Die Stimmung in Berlin ist explosiv: Bekannte Vorstände von Immobilienunternehmer können sich nur noch mit Personenschutz bewegen, da sie von der linksextremen autonomen Szene bedroht werden. Mehrfach wurden Autos – zum Beispiel der Gesellschaft „Deutsche Wohnen“, die enteignet werden soll – von linksextremen Gruppen in Brand gesetzt.
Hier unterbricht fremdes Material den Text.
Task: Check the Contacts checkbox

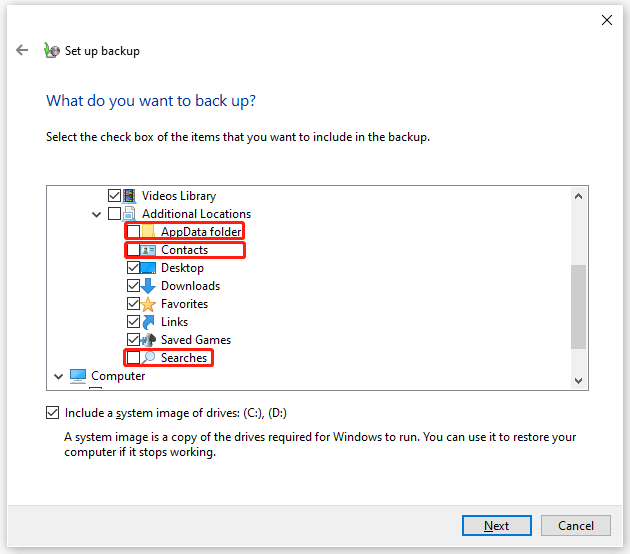Action: pyautogui.click(x=134, y=250)
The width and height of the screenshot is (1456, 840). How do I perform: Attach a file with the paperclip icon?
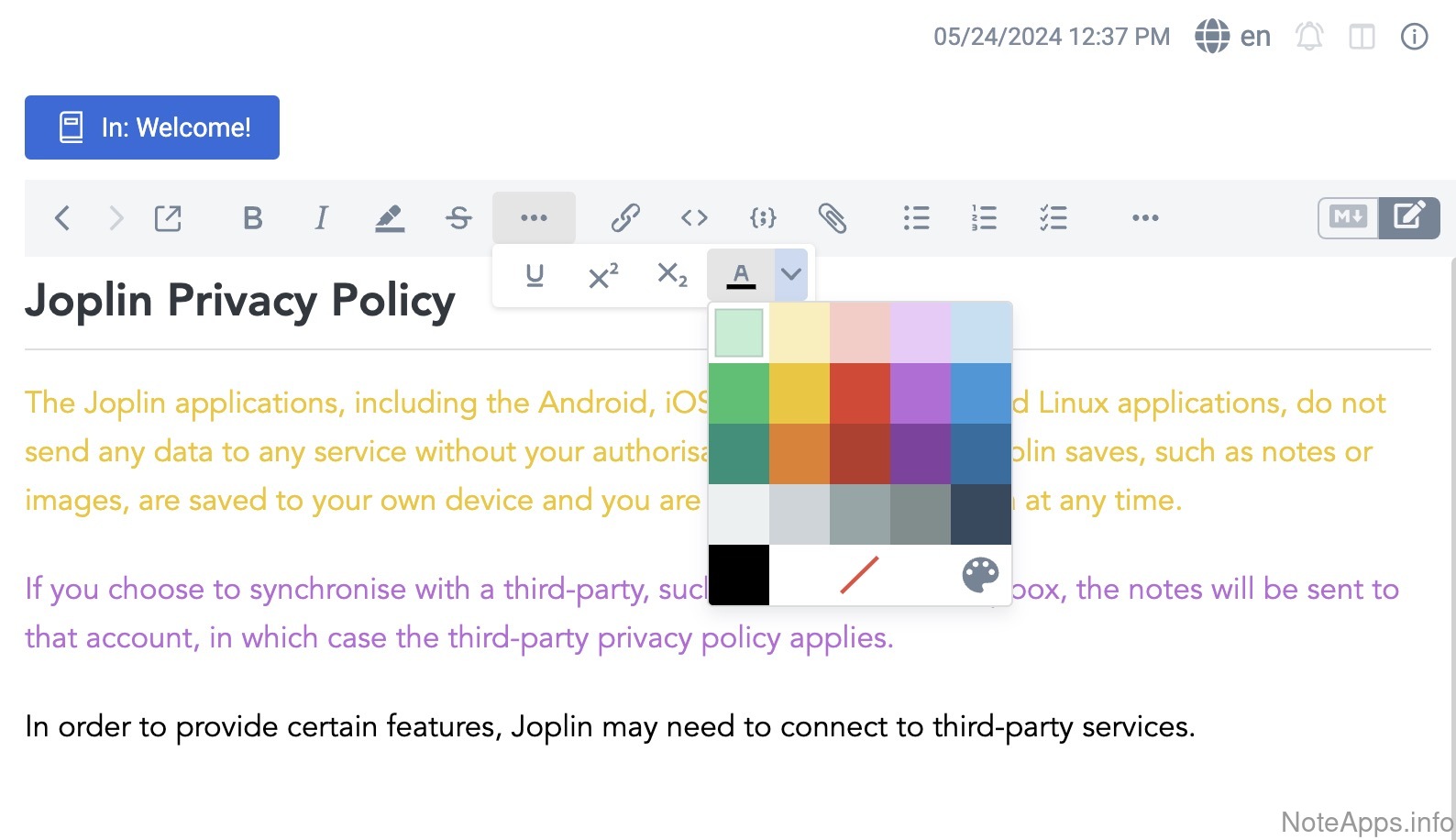pos(832,218)
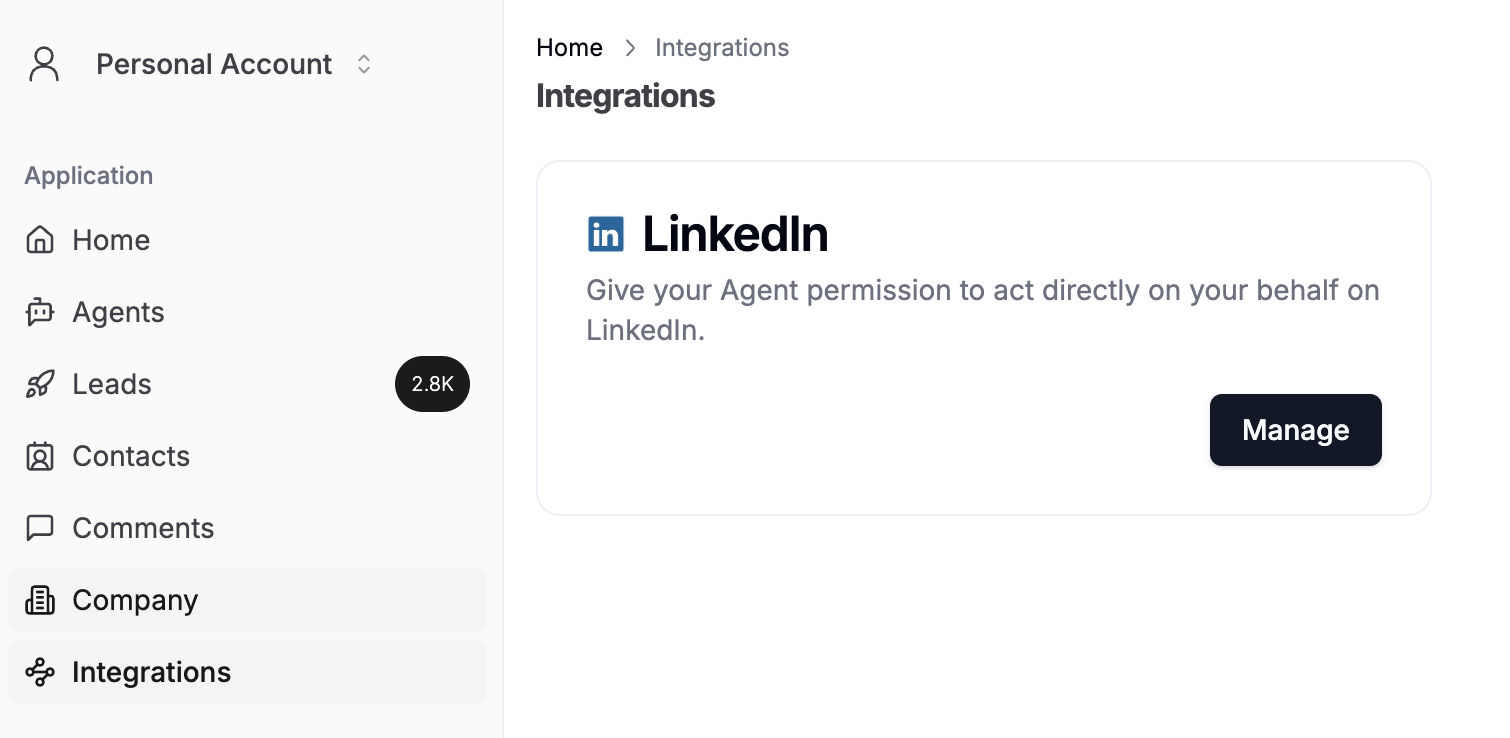
Task: Click the Company building icon
Action: [x=40, y=600]
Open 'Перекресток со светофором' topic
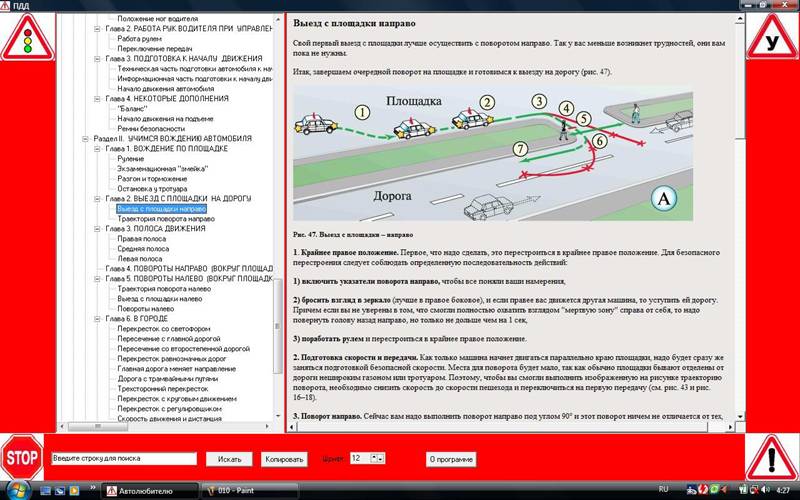This screenshot has height=500, width=800. coord(164,329)
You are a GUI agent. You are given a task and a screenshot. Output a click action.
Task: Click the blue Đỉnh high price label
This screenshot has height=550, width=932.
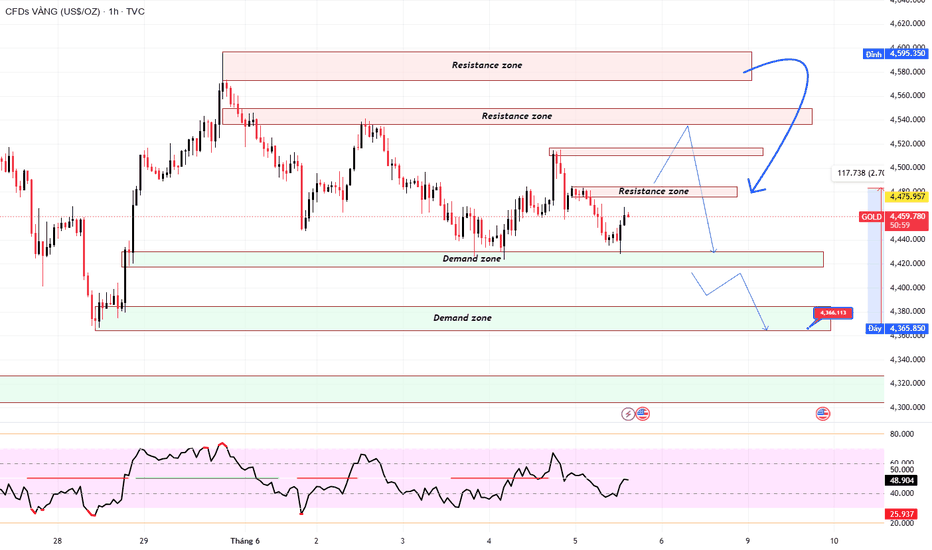[895, 54]
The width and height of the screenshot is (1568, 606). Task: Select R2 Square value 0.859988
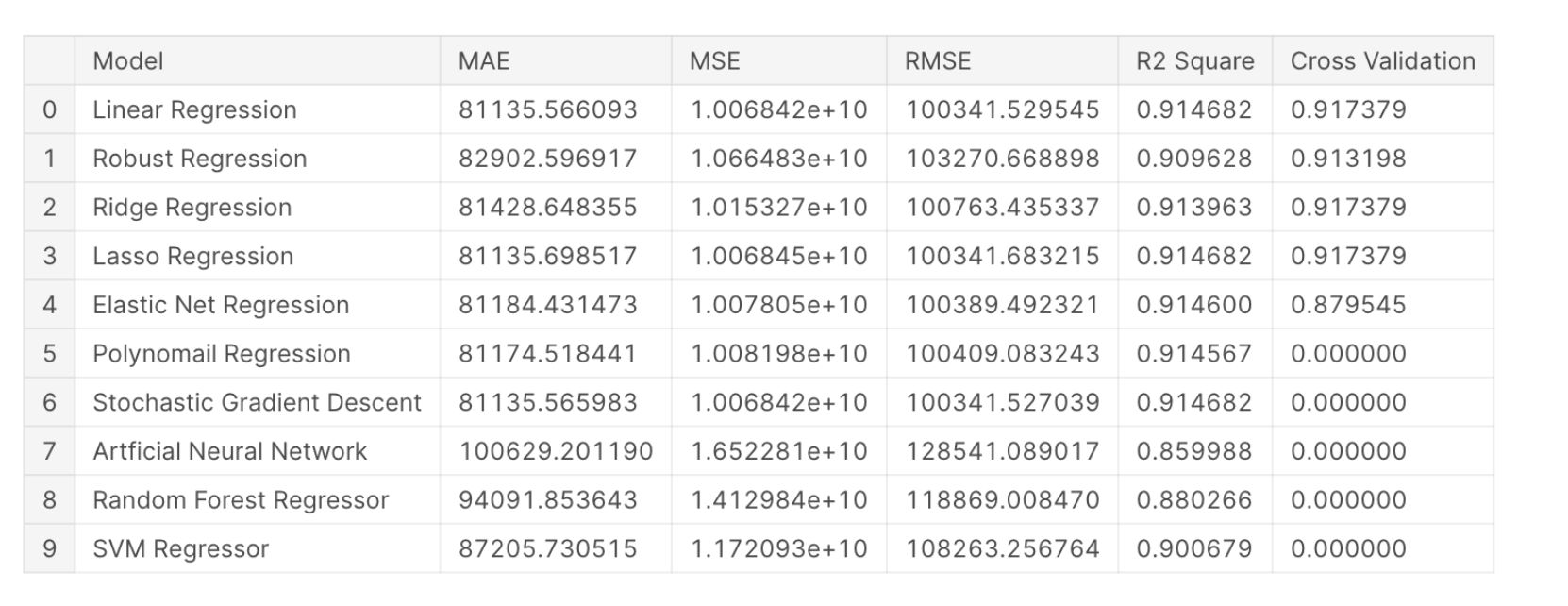tap(1193, 452)
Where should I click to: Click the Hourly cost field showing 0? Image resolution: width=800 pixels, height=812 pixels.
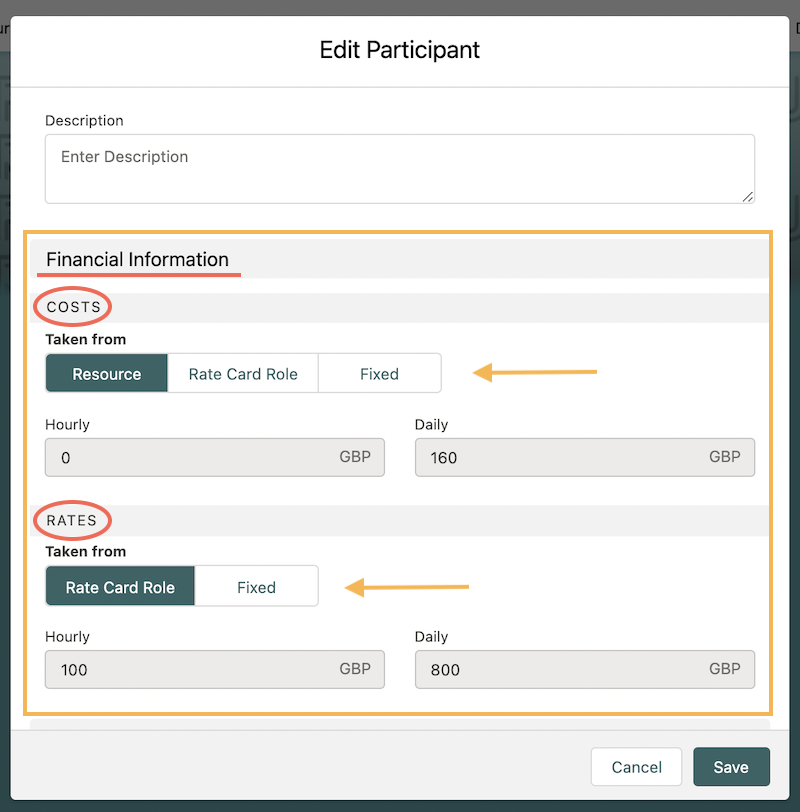pyautogui.click(x=190, y=458)
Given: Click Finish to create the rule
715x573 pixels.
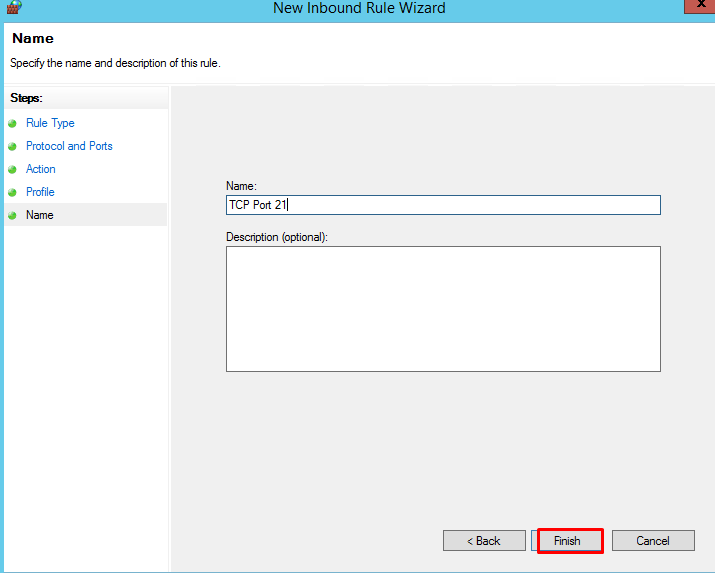Looking at the screenshot, I should tap(569, 541).
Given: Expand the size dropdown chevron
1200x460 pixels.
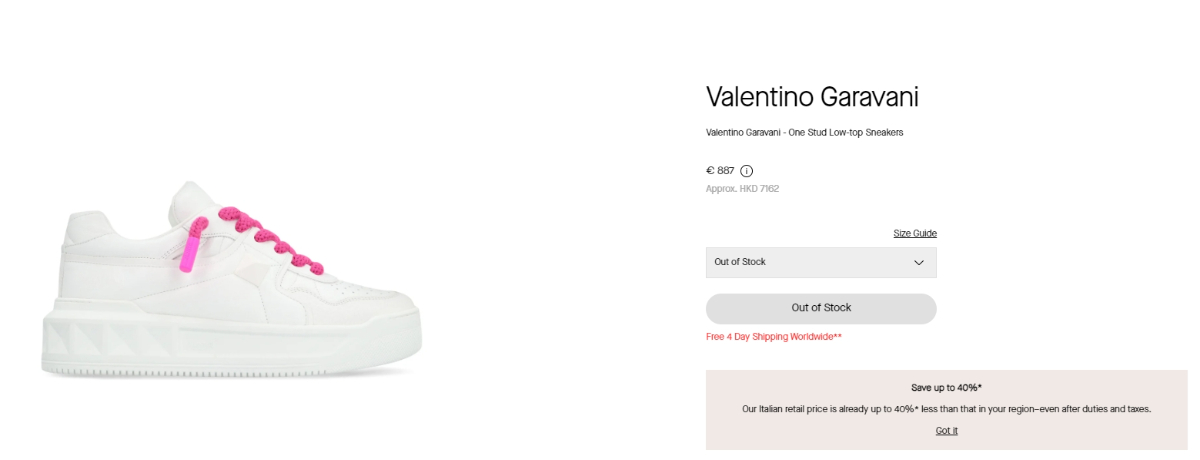Looking at the screenshot, I should click(x=919, y=262).
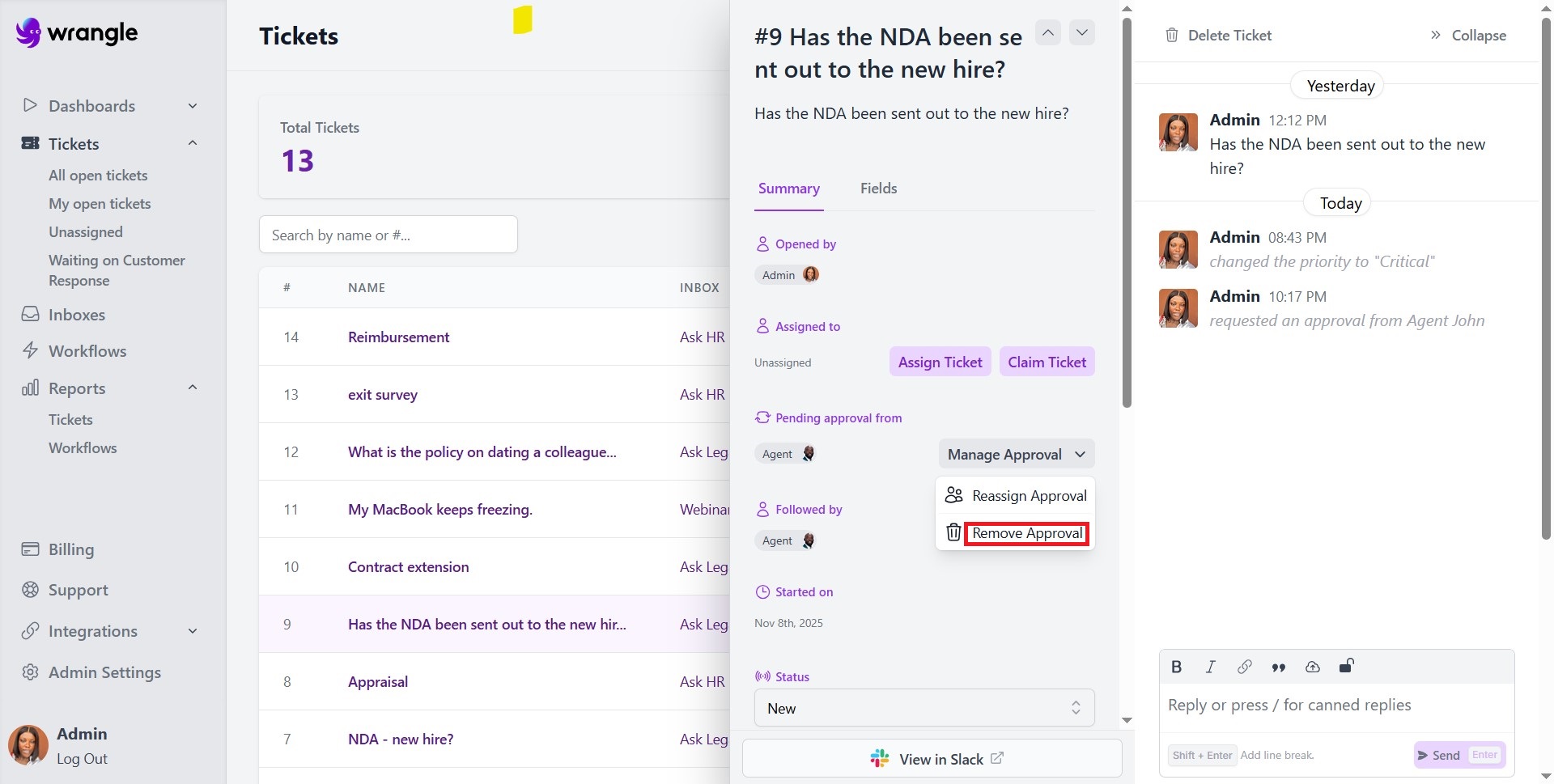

Gründe für die Wohnungsnot
Leider hat auch die Immobilienwirtschaft versagt: Sie hat es nicht vermocht, der Bevölkerung zu erklären, dass die eigentlich Schuldigen an den seit Jahren steigenden Mieten die Politiker sind. Denn die Mieten steigen deshalb, weil zu wenig preiswerte Wohnungen gebaut werden. Das liegt vor allem an zwei Gründen: Erstens sind die Genehmigungsverfahren viel zu lang. Nicht selten vergehen vom Kauf eines Grundstückes bis zur Fertigstellung einer Wohnung zehn Jahre. Die reine Bauzeit beträgt dabei zwei Jahre, die restlichen acht Jahre müssen sich Bauträger mit Behörden und Politik herumärgern. Zudem hat die Politik das Bauen in den letzten Jahren immer mehr verteuert, vor allem durch immer neue Öko-Vorschriften wie die „Energieeinsparverordnungen“. Gerade in Berlin kann man beobachten, wie linke Politiker das Bauen verhindern: Seit dem Amtantritt der Bausenatorin Lompscher von der „Linken“ hat sich die Zahl der Bebauungspläne, die in der Regel Grundlage für die Errichtung von neuen Wohnungen ist, halbiert! Und die Zahl der Baugenehmigungen in Berlin ist rückläufig. Da jedoch immer mehr Menschen nach Berlin ziehen, ist es logisch, dass Mieten und Preise steigen: Die Nachfrage übersteigt das Angebot bei weitem. Das Problem könnte nur durch massiven Neubau von preiswerten Wohnungen gelindert werden. Durch die geforderte Enteignung wird jedoch keine einzige neue Wohnung geschaffen.